*** Block opens ***
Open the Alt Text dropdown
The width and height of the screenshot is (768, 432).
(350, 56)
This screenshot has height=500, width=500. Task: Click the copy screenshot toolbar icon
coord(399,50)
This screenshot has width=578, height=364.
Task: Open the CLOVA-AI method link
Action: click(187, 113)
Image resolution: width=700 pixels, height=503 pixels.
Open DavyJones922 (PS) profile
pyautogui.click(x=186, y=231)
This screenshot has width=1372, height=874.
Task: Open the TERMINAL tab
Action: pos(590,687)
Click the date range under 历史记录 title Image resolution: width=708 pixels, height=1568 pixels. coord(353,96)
*** Block closes ***
*** Block opens ***
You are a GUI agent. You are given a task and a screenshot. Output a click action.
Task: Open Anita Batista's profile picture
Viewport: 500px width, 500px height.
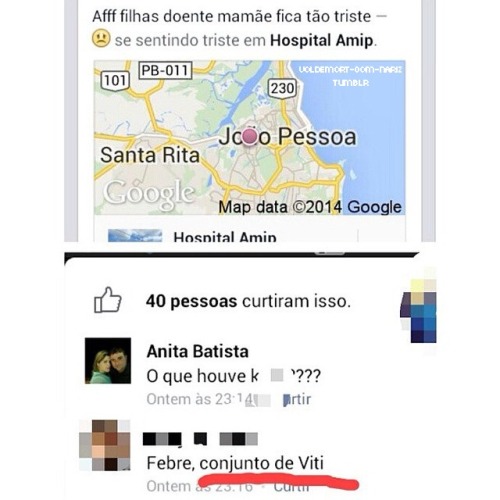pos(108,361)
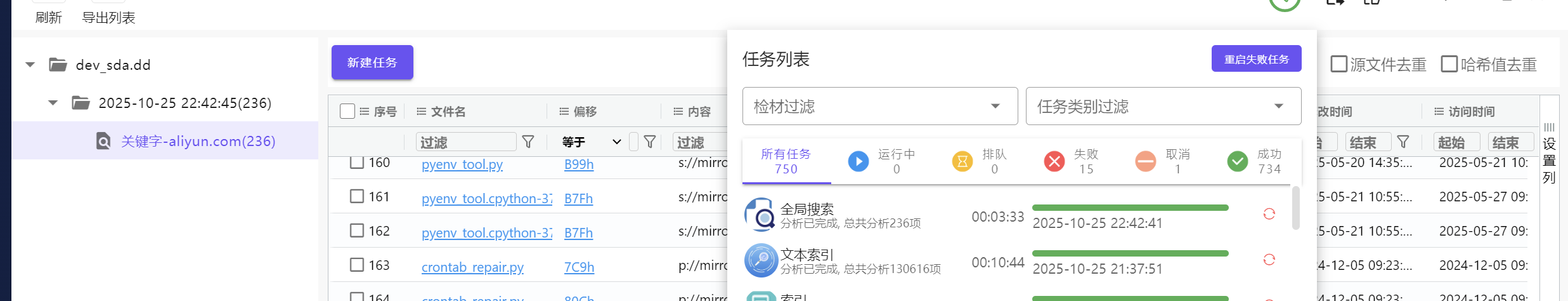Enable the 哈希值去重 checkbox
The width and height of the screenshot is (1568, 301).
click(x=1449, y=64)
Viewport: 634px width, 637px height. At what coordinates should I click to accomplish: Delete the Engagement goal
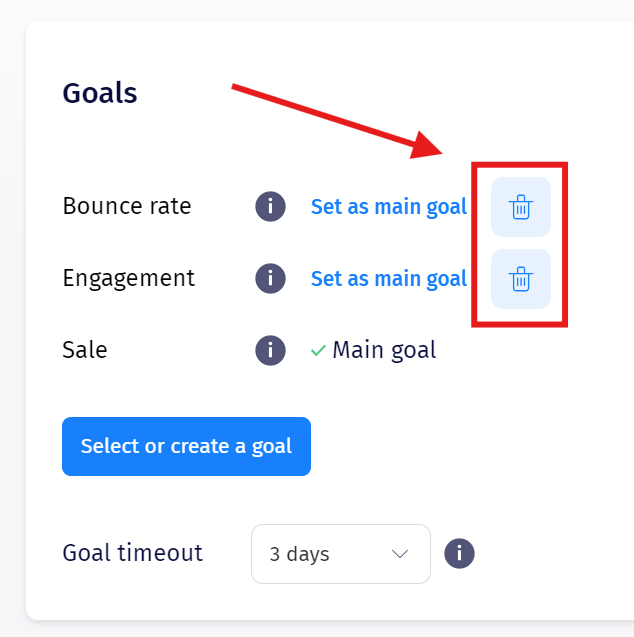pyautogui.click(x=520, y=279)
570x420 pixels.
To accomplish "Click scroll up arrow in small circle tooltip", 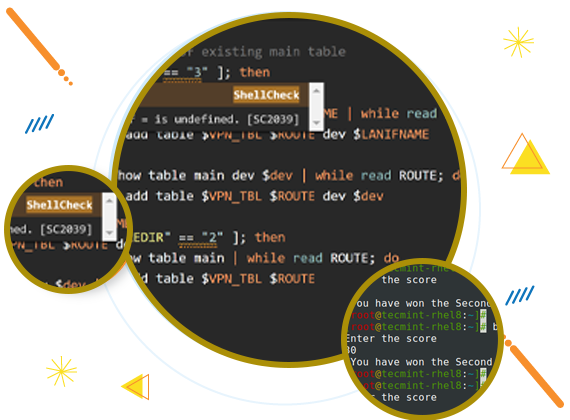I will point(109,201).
*** Block closes ***
*** Block opens ***
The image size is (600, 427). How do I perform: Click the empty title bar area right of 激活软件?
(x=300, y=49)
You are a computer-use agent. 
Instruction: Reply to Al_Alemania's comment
*** Block closes ***
- [Work to complete]
Wherever the string "resolution" occurs in the records, copy the line it is in.

- [Solution to the exercise]
Image resolution: width=700 pixels, height=503 pixels.
Click the date range under 历史记录 title Image resolution: width=708 pixels, height=1568 pixels. coord(353,96)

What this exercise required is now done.